[Opening INPUT section]

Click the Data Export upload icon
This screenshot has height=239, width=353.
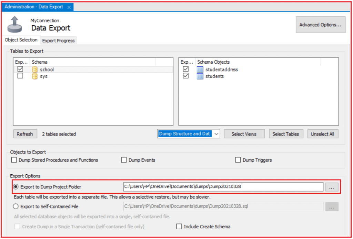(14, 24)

[Closing INPUT section]
[Opening INPUT section]

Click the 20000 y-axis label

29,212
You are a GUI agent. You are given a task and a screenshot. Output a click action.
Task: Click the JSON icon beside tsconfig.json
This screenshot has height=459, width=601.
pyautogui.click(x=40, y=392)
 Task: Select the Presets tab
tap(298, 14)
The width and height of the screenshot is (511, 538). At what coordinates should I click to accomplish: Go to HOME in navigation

[Closing INPUT section]
[Opening INPUT section]

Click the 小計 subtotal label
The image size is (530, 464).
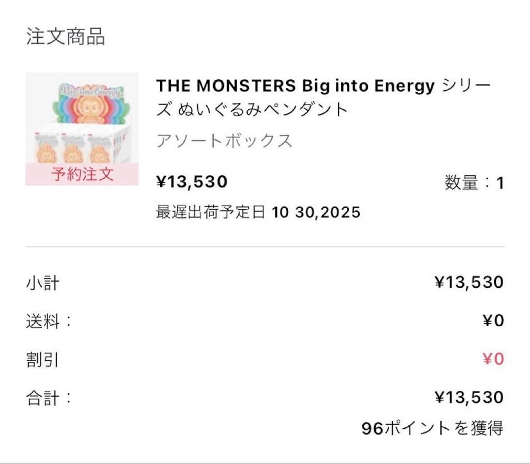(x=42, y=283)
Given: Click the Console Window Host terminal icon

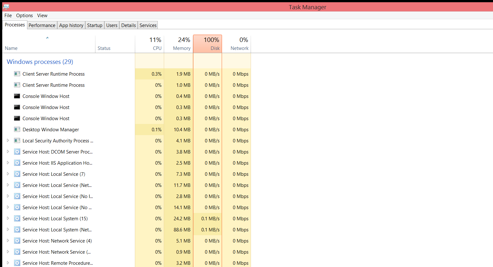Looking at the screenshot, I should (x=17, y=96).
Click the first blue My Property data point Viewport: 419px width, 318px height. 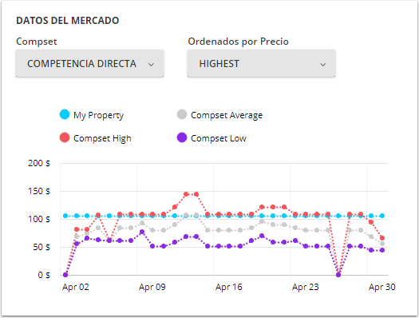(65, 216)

[Closing INPUT section]

## WHAT TO WORK ON
Retype exactly the span of lines from the one with "Task: Select the Presets tab" through the one with "The width and"; include both ends and omit the rest of the material.

## EXERCISE ANSWER
 Task: Select the Presets tab
tap(298, 14)
The width and height of the screenshot is (511, 538). At what coordinates should I click to accomplish: Go to HOME in navigation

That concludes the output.